Many Floridians have seen images of the two-story house on the Panhandle coastline raised on sturdy pillars anchored solidly in the ground and capped by a metal hip roof that was still stands among the sea of carnage Hurricane Michael left in its wake. This reinforces what many have long known: It is possible to build a house that can withstand the winds and surging water from major hurricanes. But as is usually the case, the matter is not that simple.

In the wake of Hurricane Andrew’s 1992 destructive trek across South Florida, the state mandated a major rewrite of building codes. The goal was to make residences and commercial buildings better able to withstand the impact of Andrew-like storms. Unfortunately, many of the buildings in the part of the state where Michael struck — called the Emerald Coast by some and the Redneck Riviera by others — pre-date the post-Andrew building codes. The structural supports that helped keep the now-iconic house in the Panhandle in one piece well exceed the current codes. Even being at the post-Andrew code standards likely would have helped many buildings in the area avoid total devastation and kept the Michael damage toll from rising to around $10 billion.

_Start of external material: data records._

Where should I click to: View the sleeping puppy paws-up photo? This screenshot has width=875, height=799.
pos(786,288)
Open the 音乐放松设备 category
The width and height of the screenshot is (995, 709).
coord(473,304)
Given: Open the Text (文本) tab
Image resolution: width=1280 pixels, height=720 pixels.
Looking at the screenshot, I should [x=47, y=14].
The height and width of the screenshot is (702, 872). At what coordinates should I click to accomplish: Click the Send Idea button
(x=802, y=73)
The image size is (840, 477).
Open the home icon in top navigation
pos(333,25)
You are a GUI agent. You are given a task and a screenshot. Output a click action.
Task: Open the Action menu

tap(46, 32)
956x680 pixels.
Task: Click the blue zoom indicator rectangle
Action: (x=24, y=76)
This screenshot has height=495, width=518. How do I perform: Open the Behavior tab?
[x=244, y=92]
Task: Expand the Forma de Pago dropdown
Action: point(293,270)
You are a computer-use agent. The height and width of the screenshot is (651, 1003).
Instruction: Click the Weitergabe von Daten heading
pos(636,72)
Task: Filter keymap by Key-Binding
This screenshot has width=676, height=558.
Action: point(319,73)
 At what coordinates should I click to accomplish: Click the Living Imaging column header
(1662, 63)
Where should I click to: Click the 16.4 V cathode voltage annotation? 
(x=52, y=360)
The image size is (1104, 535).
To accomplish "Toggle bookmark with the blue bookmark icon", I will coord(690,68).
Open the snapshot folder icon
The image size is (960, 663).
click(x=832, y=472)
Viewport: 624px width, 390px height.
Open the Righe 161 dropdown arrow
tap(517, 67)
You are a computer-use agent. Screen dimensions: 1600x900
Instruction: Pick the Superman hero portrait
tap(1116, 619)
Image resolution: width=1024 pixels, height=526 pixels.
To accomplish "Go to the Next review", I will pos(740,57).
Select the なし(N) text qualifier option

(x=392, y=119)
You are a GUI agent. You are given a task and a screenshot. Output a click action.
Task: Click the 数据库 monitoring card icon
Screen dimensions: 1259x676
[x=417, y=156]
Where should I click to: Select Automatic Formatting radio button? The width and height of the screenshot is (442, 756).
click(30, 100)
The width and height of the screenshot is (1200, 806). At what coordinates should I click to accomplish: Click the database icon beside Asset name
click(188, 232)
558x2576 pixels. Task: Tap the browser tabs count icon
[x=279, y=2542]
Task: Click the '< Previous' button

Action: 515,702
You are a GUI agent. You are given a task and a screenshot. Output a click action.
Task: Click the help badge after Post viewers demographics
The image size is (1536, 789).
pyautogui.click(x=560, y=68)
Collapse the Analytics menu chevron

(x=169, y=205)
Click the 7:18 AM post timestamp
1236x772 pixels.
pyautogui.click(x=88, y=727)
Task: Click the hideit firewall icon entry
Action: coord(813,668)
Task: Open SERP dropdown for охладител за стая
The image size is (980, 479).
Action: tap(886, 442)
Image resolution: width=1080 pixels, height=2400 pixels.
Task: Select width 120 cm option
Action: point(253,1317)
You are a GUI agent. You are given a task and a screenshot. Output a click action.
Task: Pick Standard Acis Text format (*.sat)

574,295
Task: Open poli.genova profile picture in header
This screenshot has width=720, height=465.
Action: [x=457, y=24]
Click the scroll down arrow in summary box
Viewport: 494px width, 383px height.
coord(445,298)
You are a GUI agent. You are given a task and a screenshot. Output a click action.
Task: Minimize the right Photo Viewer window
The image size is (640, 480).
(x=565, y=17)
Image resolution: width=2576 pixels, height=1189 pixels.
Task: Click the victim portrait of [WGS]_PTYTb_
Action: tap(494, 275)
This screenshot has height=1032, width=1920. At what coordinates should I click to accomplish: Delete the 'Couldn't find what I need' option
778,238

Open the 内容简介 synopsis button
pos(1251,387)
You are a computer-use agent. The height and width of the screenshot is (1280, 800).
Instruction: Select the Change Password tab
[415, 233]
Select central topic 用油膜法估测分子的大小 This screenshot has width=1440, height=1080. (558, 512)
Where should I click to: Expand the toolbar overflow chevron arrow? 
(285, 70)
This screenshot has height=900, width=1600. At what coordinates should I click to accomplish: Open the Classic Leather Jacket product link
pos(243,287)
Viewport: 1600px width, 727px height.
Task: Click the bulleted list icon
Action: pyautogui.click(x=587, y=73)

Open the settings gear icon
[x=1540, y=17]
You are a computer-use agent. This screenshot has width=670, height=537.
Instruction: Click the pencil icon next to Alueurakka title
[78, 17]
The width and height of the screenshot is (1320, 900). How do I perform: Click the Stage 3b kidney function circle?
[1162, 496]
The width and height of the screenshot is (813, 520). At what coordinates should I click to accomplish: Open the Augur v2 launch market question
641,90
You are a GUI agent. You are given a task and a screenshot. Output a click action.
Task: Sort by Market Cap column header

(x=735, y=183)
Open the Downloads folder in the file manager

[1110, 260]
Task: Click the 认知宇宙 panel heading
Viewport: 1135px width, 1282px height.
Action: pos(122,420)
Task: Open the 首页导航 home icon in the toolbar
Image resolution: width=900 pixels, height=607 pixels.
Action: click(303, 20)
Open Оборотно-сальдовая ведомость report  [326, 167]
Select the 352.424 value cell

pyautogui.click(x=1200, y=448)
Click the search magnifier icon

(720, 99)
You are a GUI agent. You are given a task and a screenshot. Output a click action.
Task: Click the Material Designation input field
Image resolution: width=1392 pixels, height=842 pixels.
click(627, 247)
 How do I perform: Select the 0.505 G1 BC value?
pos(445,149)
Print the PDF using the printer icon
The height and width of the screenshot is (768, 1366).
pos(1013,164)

The task of rebuilding the places Michael all but wiped out looms, and a major question is whether Florida needs to replace parts of the post-1992 codes with even more rigorous structural requirements. Doing so would make newly constructed buildings much stronger but would make them a lot more expensive to build and — most likely — insure. That could limit the number of people willing or able to rebuild in areas most vulnerable to hurricane damage. Maybe that wouldn’t be the worst outcome.